Switzerland's low corporate tax regime, coupled with a high standard of living, has successfully attracted a number of United States and European conglomerates. But the message appears not to have fully hit home in Asia.
Corporate leaders from both countries, invited to a Swiss symposium in Tokyo on Tuesday, were reminded by Leuthard that Switzerland's export volumes and direct investments were significantly higher despite Japan's economy being much bigger.
Direct investments are payments made on infrastructure, production or buying shares in another company.
Closing the gap
"Swiss direct investments create about 65,000 jobs in Japan, while Japan's modest investment accounts for only 4,000 Swiss jobs," she said. "We do not have a balanced investment situation."
The raw statistics back up Leuthard's argument. Swiss direct foreign investments in Japan grew 2.9 per cent in 2007 to SFr13.7 billion ($13.3 billion), while such spending in the other direction fell SFr44 million to SFr932 million.
The gap was partly shortened by Japanese indirect investments, made via third parties such as a trust fund in Switzerland, that amounted to SFr7 billion. But the amount of cash Japanese firms were willing to spend in Switzerland remained disappointingly small.
In fact, more Swiss companies have direct operations in Japan (around 140) than the other way round (some 100).
A recent survey of 700 global firms by consultancy firm Ernst & Young found that Switzerland was the second most attractive country to set up foreign operations, behind Germany. But the Asian firms in the survey ranked Switzerland in seventh place and only the fifth best European location.
EU disadvantage?
The figures also revealed that Switzerland's tax appeal was less appreciated in Asia than among companies from elsewhere.
"Before Japanese companies decide on location, they consider the possibility of English speaking employees, low taxes, proximity to consumers, good distribution and low labour costs," Michiaki Watanabe, director general of the Swiss branch of the Japanese External Trade Organisation (Jetro), told swissinfo.ch.
"They also tend to select their European HQ location among EU countries in order to cover the EU market."

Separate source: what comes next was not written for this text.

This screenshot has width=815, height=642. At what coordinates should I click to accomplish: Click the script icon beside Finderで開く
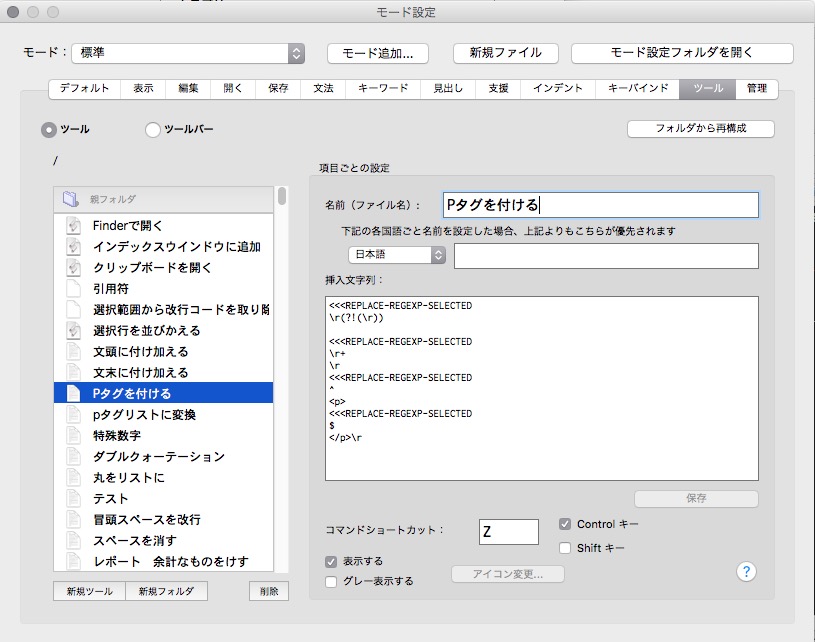[x=72, y=226]
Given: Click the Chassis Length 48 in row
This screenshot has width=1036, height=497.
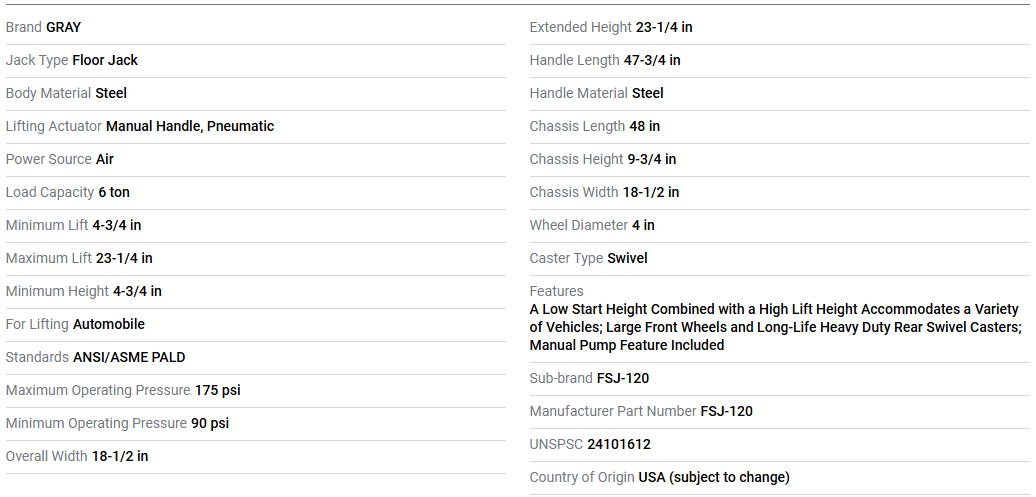Looking at the screenshot, I should click(x=594, y=126).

But the Swiss point out that Switzerland could provide a backdoor, tariff-free entry to the EU market thanks to its free trade agreements (FTAs) with the EU and, since September 1, with Japan.
Made in "Switzerland"
Ernst & Young explained at the Tokyo Swiss Symposium that Japanese goods, such as electrical items and car parts, could enjoy reduced duty if the goods are assembled or finished in Switzerland. To achieve this, however, the goods would need to pass as 60 per cent made in Switzerland.
Daniel Küng, chief executive of Business Network Switzerland (Osec), was keen to promote the benefits of the new treaty with Japan with an optimistic message in Tokyo.
"Accelerated by the many substantive benefits of the , Switzerland is rapidly becoming the top address in Europe for regional headquarters of Japanese companies," he said.